CSC303 GameDev 2009 Class Test
Question 1 (4+2+2+4 = 12 marks)
a. Explain the life cycle of an XNA game (including the game loop), and indicate what kinds of thing should be taken care of in each of the sections.
b. What is GameTime, and why is it useful?
c. How might a game compensate if it found itself running too slowly on particular hardware?
d. What is a GameComponent, and how was it used in your course?
I thought it was important that the Update cycle had to update the state of the world without relying on the fact that it may or may not be rendered. Loading and Unloading content also has plenty to do with ensuring that the objects are passed over and cached in GPU memory, and, e.g. textures may need to be resampled at various resolutions. Loading and Unloading content can occur mid-game, eg. when changing to a new level.

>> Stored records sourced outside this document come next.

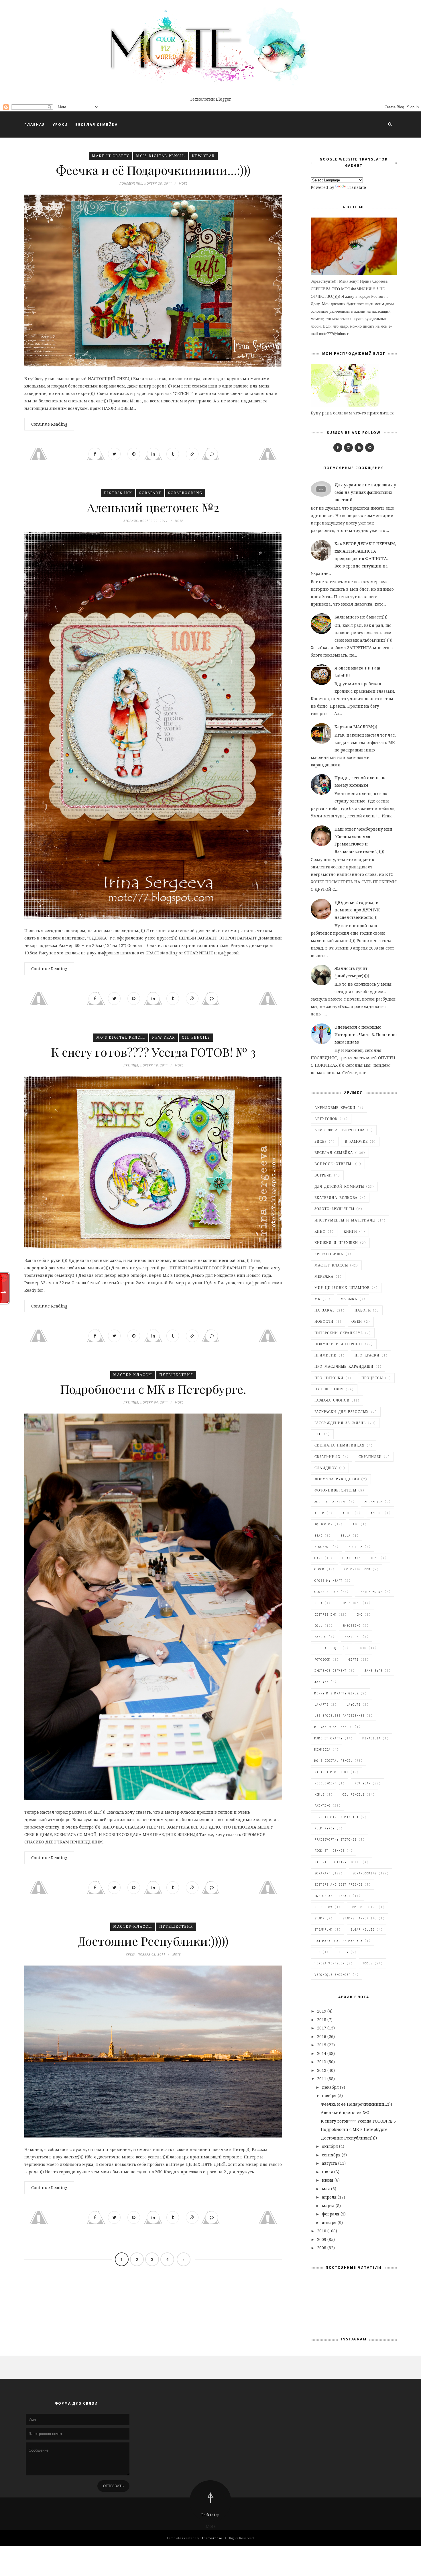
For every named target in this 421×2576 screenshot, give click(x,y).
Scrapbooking (185, 492)
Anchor (377, 1513)
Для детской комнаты (339, 1186)
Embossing (352, 1625)
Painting (322, 1805)
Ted (317, 1952)
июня (328, 2180)
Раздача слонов (331, 1400)
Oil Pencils (196, 1037)
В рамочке (356, 1141)
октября (330, 2146)
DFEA (318, 1603)
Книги (350, 1231)
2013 (322, 2061)
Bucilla (356, 1547)
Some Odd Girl (364, 1907)
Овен (356, 1321)
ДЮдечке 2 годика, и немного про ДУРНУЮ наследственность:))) (358, 910)
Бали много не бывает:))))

b and c: the essential thing you should explain is that by making movement and rotations depend on elapsed time between frames, you decouple the effective speed of the game from the speed of the system. There are many ways to compensate if your game is running slowly: skip drawing, reduce the frustum depth, go for a simpler shading model.
Question 2 (6 marks)
Explain the XNA 3D coordinate system, with particular reference to the statement "XNA is a right- handed Y-up system with row vectors on the left". What other alternatives are you aware of?
See my notes on the XNA SIG group. The row vectors refers to the vertices in the model or object, nothing in the matrix.
Question 3 (4+2+2+2+8+2 = 20 marks)
a. What is a transform matrix, and what separate pieces of information does it encode?
b. Why is the associativity of matrix multiplication so important in high-performance 3D graphics?
c. What is the usual decomposition of responsibilities between the CPU and the GPU?
d. Explain the role of each of the Model.Root, the World, the View, and the Projection matrices.
e. What is the viewing frustum?
A few people confused the transform matrix and the translation matrix. The matrix simultaneously holds rotation (on three axis), scale (in three dimensions), and translation (x, y and z).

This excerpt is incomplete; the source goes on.